Protrusive excursion
In  forward  movement  of  the  mandible  with  the teeth together. It is usually the incisor teeth that guide the movement. This will not be the case in anterior open bites or in Class III incisor relationships. The  angle  and  length  of  movements  will  be determined  by  the  incisor  relationship  so  that,  for example, in a Class II Division II incisor relationship with an increased overbite and reduced overjet, the movement of the mandible has to be almost vertically  downwards  before  it  can  move  forwards. Anterior  guidance  is  important  when  making anterior  crowns  or  bridges.  Sometimes,  when  the teeth are a normal shape, it is helpful to reproduce the  patient’s  existing  guidance  as  accurately  as possible;  on  other  occasions,  for  example,  with worn teeth, it is unnecessary or undesirable to do so,  and  in  fact  the  purpose  of  the  treatment  may be  partly  to  alter  the  incisor  guidance.

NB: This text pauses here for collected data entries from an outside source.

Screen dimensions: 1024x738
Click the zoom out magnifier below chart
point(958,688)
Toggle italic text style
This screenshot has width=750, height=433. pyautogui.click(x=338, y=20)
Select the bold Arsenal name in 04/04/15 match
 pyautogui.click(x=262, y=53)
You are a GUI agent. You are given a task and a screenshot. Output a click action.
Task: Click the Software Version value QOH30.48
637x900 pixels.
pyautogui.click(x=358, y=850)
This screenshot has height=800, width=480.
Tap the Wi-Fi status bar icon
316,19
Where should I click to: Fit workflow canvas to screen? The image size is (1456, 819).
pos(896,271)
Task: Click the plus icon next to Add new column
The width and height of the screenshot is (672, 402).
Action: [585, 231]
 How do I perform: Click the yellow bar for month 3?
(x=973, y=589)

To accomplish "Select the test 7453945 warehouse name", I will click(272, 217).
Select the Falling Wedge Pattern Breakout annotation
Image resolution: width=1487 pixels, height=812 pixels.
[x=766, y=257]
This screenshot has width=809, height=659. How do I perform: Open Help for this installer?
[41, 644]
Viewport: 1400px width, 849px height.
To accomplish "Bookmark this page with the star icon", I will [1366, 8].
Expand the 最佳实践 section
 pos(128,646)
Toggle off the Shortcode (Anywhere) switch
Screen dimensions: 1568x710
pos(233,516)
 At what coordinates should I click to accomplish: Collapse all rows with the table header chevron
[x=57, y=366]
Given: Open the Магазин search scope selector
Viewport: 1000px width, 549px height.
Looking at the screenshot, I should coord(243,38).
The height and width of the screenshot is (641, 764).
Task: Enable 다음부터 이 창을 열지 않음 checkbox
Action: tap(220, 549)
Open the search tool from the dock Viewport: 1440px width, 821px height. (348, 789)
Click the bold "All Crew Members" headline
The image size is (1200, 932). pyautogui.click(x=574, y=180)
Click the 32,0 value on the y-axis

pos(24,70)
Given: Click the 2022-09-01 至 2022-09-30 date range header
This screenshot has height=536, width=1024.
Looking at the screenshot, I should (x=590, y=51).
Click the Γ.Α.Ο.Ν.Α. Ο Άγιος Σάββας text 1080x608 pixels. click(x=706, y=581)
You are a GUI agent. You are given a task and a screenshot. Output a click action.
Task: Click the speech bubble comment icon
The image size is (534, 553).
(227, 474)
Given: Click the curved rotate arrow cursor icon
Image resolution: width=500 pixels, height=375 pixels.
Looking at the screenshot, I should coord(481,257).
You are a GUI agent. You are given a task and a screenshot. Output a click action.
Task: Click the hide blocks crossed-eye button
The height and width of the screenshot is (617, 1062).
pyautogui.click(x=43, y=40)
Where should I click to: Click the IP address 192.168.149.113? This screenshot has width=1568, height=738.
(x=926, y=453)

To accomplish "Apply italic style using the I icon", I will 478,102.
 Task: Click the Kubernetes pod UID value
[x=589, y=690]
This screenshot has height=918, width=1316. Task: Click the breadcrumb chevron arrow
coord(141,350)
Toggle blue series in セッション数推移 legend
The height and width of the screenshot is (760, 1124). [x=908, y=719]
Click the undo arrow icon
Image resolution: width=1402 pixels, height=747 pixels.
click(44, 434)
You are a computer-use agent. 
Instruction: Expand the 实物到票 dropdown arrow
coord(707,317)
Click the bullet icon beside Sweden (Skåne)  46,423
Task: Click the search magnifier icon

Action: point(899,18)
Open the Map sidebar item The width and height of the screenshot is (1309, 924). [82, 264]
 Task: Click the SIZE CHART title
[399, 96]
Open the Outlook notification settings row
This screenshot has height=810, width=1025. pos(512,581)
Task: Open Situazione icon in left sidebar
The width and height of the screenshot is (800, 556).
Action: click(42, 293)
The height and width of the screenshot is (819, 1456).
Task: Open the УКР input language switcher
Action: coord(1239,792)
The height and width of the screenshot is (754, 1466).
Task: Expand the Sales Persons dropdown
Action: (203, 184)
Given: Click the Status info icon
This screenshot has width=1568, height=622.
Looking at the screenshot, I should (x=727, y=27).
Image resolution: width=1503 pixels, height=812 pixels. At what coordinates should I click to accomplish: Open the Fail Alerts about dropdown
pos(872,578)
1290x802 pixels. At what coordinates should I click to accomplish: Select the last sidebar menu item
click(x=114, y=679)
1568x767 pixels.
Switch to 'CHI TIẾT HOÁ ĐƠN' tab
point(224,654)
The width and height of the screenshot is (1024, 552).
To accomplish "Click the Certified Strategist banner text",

Left and right lateral excursions
In lateral excursions the side that the mandible is moving  to  is  known  as  the  working  side  and  the opposite  side  the  non-working  side.  The  term ‘balancing side’ has been used to refer to the non-working  side,  but  since  it  implies  a  balanced occlusion,  balancing  or  stabilizing  a  complete denture  base,  it  should  not  be  used  in  reference to  natural  teeth.
The  contacts  on  the  working  side  are  either between  the  canine  teeth  only  (canine-guided occlusion)  or  between  groups  of teeth on the working side (group function).  Occasionally,  individual  pairs  of posterior teeth will guide the occlusion in lateral excursion,  but  this  is  not  regarded  as  ideal.  The canine-guided  occlusion  is  considered  to  be protective  of  the  posterior  teeth  which  disclude in  lateral  guidance.



Canine guidance 




Group function







Contact  on  the  non-working  side  in  lateral excursions  should  not  normally  occur.  It  does sometimes  occur  after  extractions  and  over-eruption  and  occasionally  following  orthodontic treatment,  particularly  when  this  treatment  has been  carried  out  with  removable  appliances  that have  allowed  the  posterior  teeth  to  tilt. Contact  may  also  occur  in  cases  of posterior  crossbite  where  the  lower  teeth  are placed  buccally  to  the  upper  teeth.